Imtiaz Ahmed

Personal information
- Full name: Imtiaz Ahmed
- Role: Batsman

Domestic team information
- 1996–2002: Jammu and Kashmir

Career statistics
| Competition | FC | LA |
| Matches | 4 | 1 |
| Runs scored | 101 | 19 |
| Batting average | 12.62 | 19.00 |
| 100s/50s | 0/0 | 0/0 |
| Top score | 40 | 19 |
| Catches/stumpings | 2/- | 0/- |
- Source: CricketArchive, 8 July 2013

= Imtiaz Ahmed (Jammu and Kashmir cricketer) =

Indian cricketer

Imtiaz Ahmed (date of birth unknown) was an Indian cricketer who played several matches for Jammu and Kashmir during the late 1990s and early 2000s. Imtiaz made his first-class debut in October 1996, against Punjab in the 1996–97 edition of the Ranji Trophy.

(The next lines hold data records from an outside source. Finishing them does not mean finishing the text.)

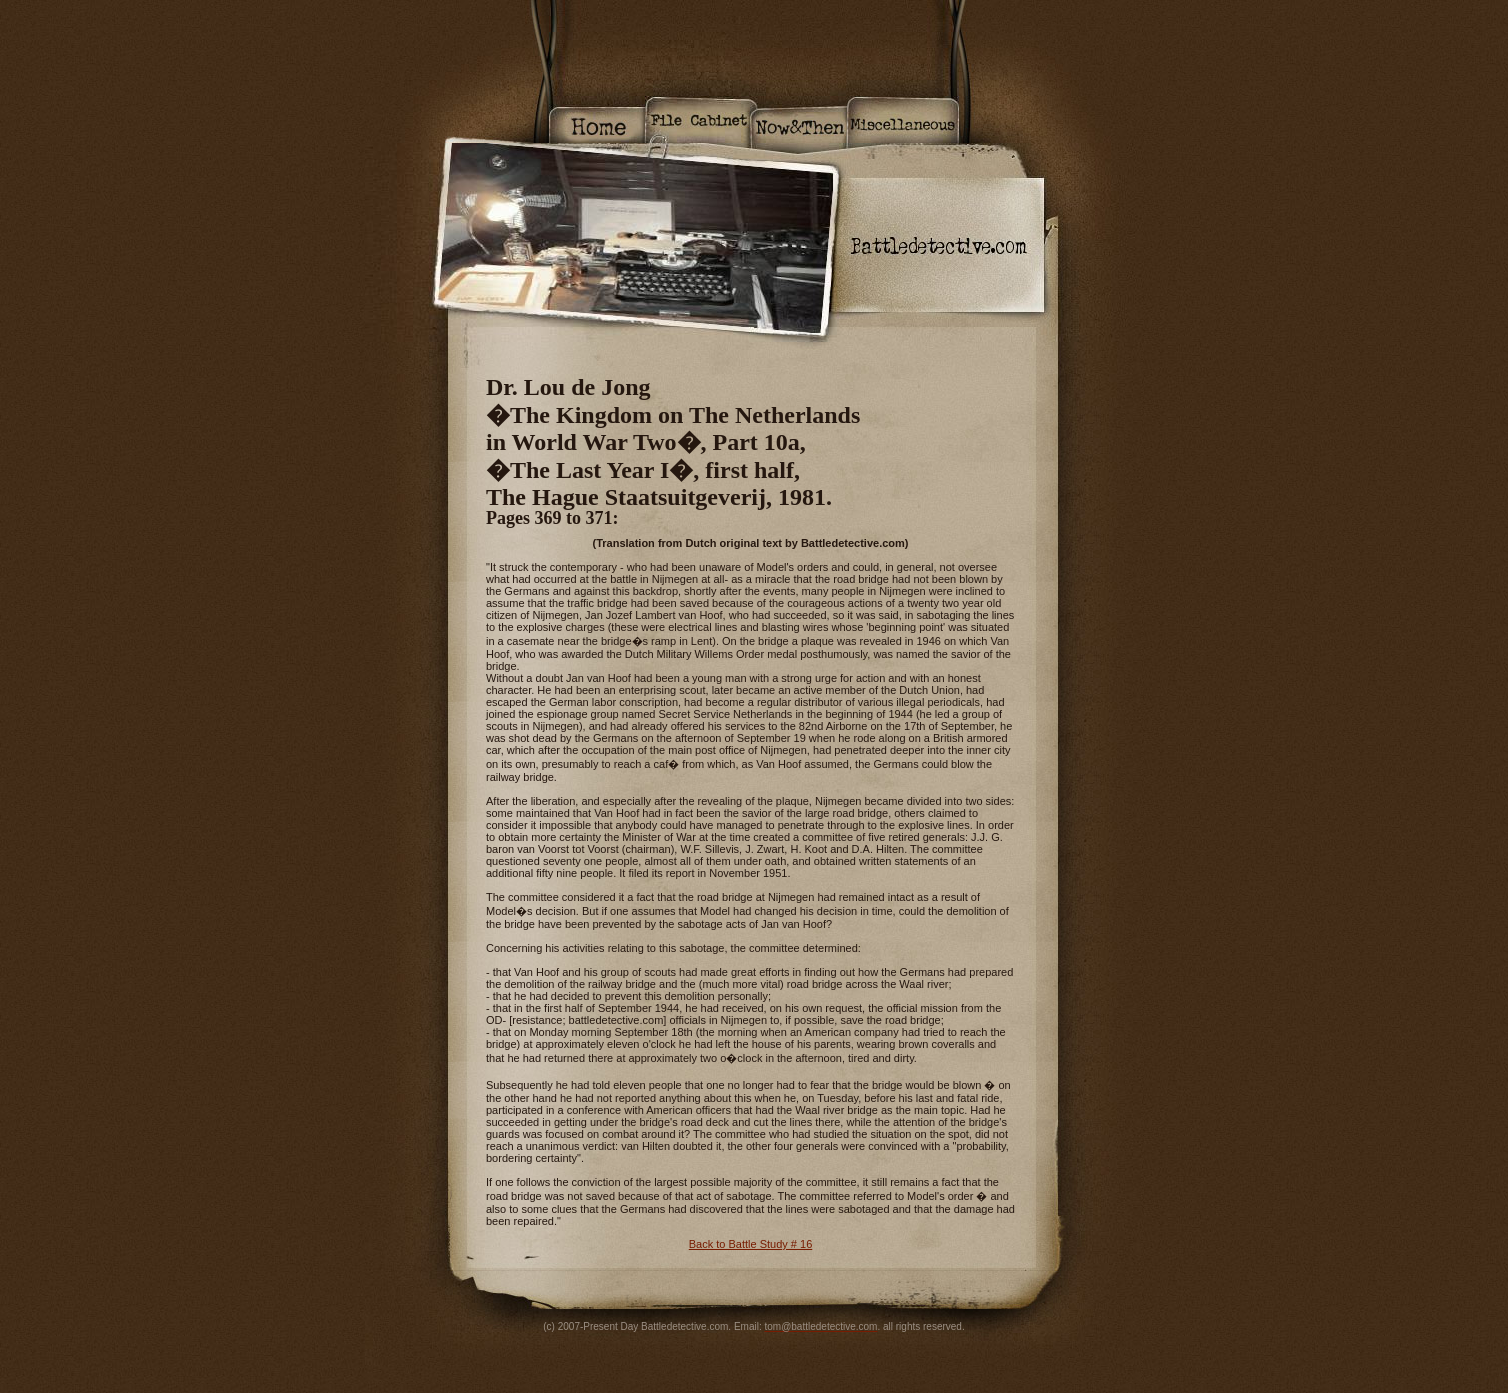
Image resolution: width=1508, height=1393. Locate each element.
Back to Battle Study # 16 (751, 1244)
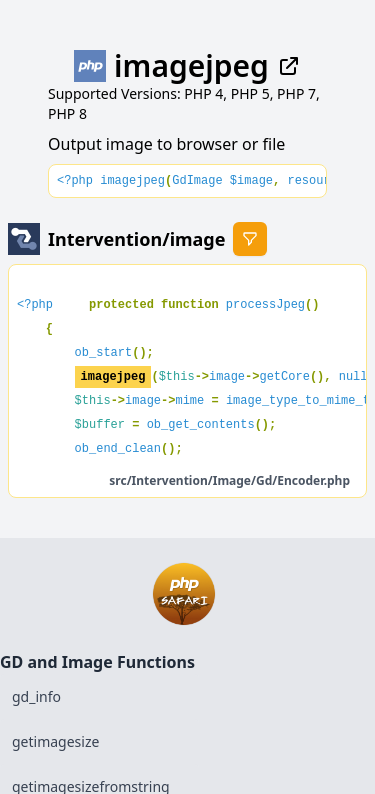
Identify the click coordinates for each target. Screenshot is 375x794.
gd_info (36, 696)
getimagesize (55, 741)
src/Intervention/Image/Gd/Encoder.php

A lower-order batsman, he played a further match in the following season's tournament, and also a single List A match in the limited-overs Ranji One-Day Trophy. Imtiaz did not play any further matches for Jammu and Kashmir until the 2002–03 season, which were to be his final two at first-class level. He finished his career with 101 runs from four matches at first-class level, with his highest score an innings of 40 runs against Madhya Pradesh in December 2002.